Heinrich I (died 1183) was the first to take the name of Hohenlohe, and in 1230 his grandsons, Gottfried and Conrad, supporters of Emperor Frederick II, founded the lines of Hohenlohe-Hohenlohe and Hohenlohe-Brauneck, names taken from their respective castles. The latter became extinct in 1390, its lands passing later to Brandenburg, while the former was divided into several branches, only two of which, however, Hohenlohe-Weikersheim and Hohenlohe-Uffenheim-Speckfeld, need be mentioned here. Hohenlohe-Weikersheim, descended from Count Kraft I (died 1313), also underwent several divisions, that which took place after the deaths of Counts Albert and George in 1551 being specially important. At this time the lines of Hohenlohe-Neuenstein and Hohenlohe-Waldenburg were founded by the sons of Count George. Meanwhile, in 1412, the family of Hohenlohe-Uffenheim-Speckfeld had become extinct, and its lands had passed through the marriages of its heiresses into other families. George Hohenlohe was archbishop of Esztergom (1418–1423), serving the King Sigismund of Hungary (later also Holy Roman Emperor and King of Bohemia).

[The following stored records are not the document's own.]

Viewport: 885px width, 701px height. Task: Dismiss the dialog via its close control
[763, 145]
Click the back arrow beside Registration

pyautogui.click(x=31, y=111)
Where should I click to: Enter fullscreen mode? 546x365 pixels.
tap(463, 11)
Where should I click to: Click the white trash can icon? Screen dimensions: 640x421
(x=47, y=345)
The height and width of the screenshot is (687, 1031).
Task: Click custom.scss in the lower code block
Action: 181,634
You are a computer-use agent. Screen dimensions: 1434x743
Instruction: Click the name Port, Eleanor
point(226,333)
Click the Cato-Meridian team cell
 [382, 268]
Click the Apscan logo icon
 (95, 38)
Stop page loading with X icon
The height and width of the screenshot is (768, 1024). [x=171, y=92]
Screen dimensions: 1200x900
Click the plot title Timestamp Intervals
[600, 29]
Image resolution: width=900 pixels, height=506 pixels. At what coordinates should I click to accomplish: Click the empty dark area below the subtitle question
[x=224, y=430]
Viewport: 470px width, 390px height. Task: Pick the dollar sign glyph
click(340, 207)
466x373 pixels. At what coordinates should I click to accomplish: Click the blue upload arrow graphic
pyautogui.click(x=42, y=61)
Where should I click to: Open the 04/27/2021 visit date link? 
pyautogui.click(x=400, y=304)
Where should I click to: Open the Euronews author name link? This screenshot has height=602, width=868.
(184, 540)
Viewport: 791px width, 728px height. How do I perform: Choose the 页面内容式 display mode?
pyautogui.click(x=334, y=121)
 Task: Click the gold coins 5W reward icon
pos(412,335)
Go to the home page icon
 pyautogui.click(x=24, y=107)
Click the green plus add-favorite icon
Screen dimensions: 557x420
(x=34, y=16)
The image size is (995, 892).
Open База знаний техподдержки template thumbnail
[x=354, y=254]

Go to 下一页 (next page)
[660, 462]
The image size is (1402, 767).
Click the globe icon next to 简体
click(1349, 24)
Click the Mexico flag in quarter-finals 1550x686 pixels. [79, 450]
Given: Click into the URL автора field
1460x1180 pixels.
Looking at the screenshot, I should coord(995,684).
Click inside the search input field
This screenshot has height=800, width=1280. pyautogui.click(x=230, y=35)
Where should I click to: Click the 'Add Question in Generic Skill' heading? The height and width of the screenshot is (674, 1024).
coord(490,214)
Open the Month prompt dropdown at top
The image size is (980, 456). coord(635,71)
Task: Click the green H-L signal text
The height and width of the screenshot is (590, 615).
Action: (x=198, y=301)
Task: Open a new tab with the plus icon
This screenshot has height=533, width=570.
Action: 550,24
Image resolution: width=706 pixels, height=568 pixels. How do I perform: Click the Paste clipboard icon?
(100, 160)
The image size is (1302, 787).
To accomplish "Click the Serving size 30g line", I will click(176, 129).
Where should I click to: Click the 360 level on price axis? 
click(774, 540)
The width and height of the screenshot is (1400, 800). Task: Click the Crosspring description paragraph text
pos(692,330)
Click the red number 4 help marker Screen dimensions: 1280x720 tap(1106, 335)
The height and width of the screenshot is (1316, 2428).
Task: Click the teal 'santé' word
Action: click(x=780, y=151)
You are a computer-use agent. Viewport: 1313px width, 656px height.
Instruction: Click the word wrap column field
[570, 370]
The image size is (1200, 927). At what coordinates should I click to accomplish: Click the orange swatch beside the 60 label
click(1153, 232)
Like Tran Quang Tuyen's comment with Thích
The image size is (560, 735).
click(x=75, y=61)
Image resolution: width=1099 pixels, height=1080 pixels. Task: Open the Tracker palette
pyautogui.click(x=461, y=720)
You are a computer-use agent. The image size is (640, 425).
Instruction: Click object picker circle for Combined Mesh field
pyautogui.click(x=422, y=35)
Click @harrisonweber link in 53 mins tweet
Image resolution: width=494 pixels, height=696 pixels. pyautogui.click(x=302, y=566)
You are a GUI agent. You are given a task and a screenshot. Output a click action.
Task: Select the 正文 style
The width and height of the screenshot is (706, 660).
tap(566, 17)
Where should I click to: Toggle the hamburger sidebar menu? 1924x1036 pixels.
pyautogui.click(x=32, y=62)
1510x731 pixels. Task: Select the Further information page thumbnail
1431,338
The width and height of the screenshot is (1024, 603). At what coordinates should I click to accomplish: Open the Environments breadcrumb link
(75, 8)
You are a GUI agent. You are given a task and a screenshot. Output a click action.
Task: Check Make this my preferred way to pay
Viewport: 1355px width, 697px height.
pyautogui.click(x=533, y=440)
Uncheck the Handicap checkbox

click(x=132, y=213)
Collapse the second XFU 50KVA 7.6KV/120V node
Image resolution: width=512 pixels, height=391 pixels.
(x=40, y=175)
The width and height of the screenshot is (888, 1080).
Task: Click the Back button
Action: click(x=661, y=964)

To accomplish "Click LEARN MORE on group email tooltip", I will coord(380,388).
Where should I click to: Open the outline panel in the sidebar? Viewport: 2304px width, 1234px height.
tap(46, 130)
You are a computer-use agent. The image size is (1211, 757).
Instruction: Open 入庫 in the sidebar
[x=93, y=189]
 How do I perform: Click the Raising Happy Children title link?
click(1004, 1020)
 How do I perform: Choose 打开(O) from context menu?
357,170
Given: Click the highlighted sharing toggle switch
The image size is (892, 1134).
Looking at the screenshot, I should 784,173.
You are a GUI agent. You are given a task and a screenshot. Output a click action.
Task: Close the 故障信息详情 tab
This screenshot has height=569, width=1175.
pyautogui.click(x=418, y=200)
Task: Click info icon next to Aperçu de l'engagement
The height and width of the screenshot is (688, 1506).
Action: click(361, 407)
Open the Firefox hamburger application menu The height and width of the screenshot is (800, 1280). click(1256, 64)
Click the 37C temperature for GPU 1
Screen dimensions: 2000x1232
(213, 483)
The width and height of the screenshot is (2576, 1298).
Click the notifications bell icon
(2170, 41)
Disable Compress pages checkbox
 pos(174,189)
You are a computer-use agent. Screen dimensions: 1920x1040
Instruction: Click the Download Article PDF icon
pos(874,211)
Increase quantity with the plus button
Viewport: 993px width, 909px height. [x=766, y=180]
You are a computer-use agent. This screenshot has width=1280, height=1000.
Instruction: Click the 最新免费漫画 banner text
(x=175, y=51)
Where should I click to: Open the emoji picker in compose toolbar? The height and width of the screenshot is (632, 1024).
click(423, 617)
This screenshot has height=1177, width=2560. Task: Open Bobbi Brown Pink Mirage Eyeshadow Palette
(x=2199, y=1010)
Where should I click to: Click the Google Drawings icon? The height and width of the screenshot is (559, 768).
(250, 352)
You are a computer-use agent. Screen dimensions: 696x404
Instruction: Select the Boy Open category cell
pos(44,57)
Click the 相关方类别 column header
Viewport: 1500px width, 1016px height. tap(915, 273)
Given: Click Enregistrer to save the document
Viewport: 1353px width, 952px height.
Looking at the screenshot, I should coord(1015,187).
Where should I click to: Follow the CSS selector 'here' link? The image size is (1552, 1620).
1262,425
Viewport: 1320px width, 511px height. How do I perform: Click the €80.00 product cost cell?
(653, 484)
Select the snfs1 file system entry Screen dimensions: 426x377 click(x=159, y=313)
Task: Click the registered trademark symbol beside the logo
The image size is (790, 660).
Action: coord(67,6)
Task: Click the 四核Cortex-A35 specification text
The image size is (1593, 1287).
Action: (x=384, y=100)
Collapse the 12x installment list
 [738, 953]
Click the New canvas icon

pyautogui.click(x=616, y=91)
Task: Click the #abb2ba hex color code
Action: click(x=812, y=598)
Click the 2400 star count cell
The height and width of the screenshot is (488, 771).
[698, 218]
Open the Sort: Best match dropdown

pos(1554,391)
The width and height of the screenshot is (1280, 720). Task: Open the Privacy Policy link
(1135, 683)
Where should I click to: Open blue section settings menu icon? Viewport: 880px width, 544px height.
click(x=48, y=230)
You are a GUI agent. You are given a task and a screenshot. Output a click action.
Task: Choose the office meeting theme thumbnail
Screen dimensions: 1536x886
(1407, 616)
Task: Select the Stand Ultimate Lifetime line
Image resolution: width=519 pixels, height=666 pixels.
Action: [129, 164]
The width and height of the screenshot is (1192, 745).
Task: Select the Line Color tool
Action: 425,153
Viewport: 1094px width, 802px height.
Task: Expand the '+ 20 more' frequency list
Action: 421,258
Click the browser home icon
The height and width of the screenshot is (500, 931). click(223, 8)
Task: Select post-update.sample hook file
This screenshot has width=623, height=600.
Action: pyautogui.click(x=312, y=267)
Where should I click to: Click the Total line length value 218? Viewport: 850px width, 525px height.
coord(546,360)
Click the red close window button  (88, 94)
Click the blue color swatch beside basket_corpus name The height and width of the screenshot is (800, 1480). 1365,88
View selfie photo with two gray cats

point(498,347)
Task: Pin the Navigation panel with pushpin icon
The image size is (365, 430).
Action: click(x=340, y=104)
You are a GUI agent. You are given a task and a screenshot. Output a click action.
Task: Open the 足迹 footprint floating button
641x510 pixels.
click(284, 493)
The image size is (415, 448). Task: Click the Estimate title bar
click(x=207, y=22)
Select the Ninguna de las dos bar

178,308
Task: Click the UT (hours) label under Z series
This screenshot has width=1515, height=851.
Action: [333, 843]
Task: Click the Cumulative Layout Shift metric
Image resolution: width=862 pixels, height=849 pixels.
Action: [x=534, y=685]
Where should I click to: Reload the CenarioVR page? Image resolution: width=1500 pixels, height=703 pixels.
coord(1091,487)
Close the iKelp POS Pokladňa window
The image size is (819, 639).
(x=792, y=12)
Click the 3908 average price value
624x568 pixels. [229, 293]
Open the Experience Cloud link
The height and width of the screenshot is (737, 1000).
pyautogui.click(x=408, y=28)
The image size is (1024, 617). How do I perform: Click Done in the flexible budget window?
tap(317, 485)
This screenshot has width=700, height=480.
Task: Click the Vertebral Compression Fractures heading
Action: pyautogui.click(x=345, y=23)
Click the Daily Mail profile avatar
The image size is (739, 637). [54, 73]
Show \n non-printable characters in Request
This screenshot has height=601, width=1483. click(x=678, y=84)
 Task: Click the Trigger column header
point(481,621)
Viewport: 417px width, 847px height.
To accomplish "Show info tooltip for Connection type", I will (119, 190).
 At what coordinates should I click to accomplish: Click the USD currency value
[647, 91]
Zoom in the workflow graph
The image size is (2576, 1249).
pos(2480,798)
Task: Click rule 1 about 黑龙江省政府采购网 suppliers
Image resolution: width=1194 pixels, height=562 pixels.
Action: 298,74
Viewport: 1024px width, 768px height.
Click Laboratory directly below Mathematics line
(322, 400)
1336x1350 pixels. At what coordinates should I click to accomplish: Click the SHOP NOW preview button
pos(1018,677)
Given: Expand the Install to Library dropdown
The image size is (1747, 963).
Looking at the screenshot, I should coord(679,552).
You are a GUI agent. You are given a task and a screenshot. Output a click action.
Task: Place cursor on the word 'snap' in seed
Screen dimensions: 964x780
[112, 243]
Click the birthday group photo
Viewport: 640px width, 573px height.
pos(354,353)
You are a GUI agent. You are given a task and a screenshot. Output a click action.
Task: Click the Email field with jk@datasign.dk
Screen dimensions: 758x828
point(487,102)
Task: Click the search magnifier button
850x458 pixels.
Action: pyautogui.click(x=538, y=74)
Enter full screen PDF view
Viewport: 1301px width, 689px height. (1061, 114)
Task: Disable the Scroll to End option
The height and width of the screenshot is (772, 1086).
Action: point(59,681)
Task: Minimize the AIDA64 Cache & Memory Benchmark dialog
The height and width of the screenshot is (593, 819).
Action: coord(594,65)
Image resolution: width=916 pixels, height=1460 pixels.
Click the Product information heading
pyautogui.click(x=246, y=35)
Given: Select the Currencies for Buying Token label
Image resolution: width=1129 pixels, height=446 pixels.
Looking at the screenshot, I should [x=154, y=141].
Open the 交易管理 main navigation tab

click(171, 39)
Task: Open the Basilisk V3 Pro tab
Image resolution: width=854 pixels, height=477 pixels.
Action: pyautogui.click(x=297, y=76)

In 1450, the Roman King Frederick III granted Kraft of Hohenlohe (died 1472) and his brother, Albrecht, the sons of Elizabeth of Hanau, heiress to Ziegenhain, the title of Count of Hohenlohe and Ziegenhain (Graf von Hohenlohe and zu Ziegenhain) and invested them with the County of Ziegenhain.[6] Actually, the Landgraves of Hesse took the County of Ziegenhain, and the House of Hohenlohe eventually gave up the reference to Ziegenhain.
The Hohenlohe possessions were located in the Franconian Circle, and the family had two voices in its Diet / Assembly (Kreistag).[7]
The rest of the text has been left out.